To this we might add the fact that in such trials by combat, when the more virtuous character does go under it is usually by underhanded means, as when Tybalt thrusts at Mercutio under Romeo's arm. But at least it is Mercutio, far from blameless himself, who falls, rather than Benvolio. In Hamlet vs. Laertes, both contestants lose, Hamlet through Laertes' perfidy, Laertes through Hamlet's energetic countermeasures and his own contrition. In all these cases one of the combatants has broken the rules. Apart from its apparent reinforcement of the moral distinction that seems to underlie such confrontations, the encounter between Cornwall and his servant and that between Tybalt and Romeo provide instances among many of the cyclical and self-perpetuating nature of violence, which even the good cannot always escape.

From time to time we also find arrested duels, such as that between Benvolio and Tybalt, interrupted by the arrival of the prince, or that between Mowbray and Bolingbroke, cut short by the histrionic and impulsive king, or that between Hector and Ajax, halted by reason of kinship and courtesy, or that between Caius Martius and Tullus Aufidius, broken off when Aufidius' men come to his rescue and retreat with him behind the city gates. In such cases the moral implications, if not already clear, remain suspended. In addition, however, to these relatively balanced duels, in which the opponents compete on a more or less equal basis, we sometimes find deliberately unbalanced encounters, killings—usually unprovoked and unexpected—of the weaker by the stronger, the defenceless by the armed, the old by the young, the innocent by the vicious, as in the sudden spitting of the nurse on Aaron's sword, in Titus Andronicus, or the killing of the boy Rutland by the warrior Young Clifford, the old king Henry VI by the future Richard III, the unsuspecting gull Roderigo by the perfidious Iago (in the dark), or Emilia his wife by the same Iago. From these cases we recoil as we do not from the more evenly matched contests. They represent malicious, unscrupulous, self-serving aggression.

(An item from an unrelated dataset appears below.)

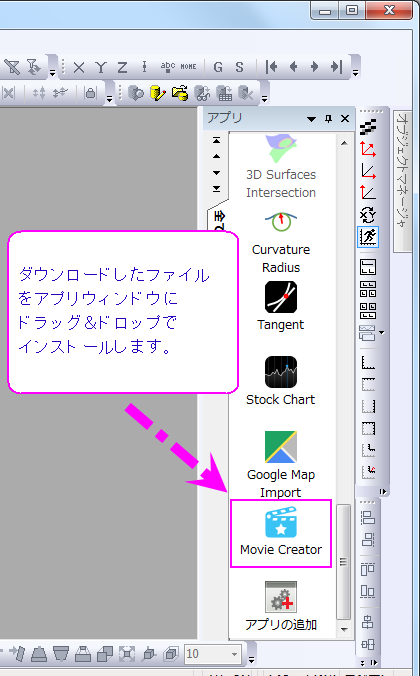420x676 pixels.
Task: Open the Curvature Radius app
Action: point(281,243)
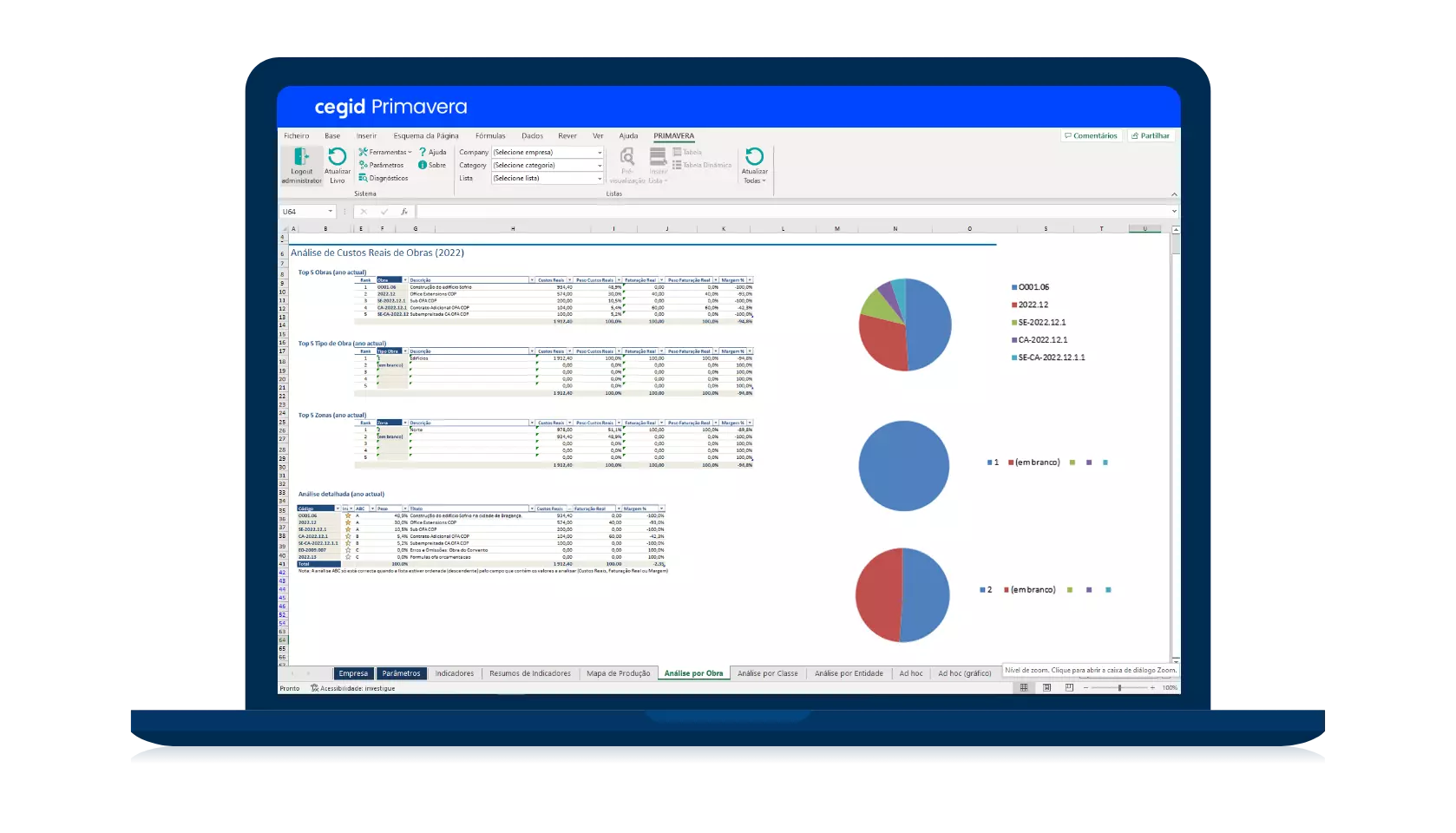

This last category moves us toward a kind I would term 'sacrificial' killing, wherein a single defenceless individual is done to death by multiple assailants. The archetype here would be the scene in 3 Henry VI where York, stationed on his molehill, is subjected to the taunts of the paper crown and the napkin dipped in Rutland's blood, before being cut down by Margaret and Young Clifford. I call this incident 'sacrificial' because it alludes so deliberately to the Crucifixion. York on his molehill is ridiculed like Christ on Calvary. The placing of the paper crown on his head, in savage mockery of his pretensions to be king, actually originates in the historical record, but the chronicle tells us that it took place after York had been killed and his head held aloft on a pole. To crown him while he is alive, cornered, and at the mercy of his enemies tightens the identification with Christ while making for a more passionate and upsetting theatrical scene. The napkin dipped in Rutland's blood, like the paper crown, intensifies the torture. Unlike St Veronica's handkerchief, of which it is surely meant to remind us, it is not designed to palliate the victim's sufferings but to aggravate them, and its effect as a talisman later on is not to stimulate faith but to spur revenge.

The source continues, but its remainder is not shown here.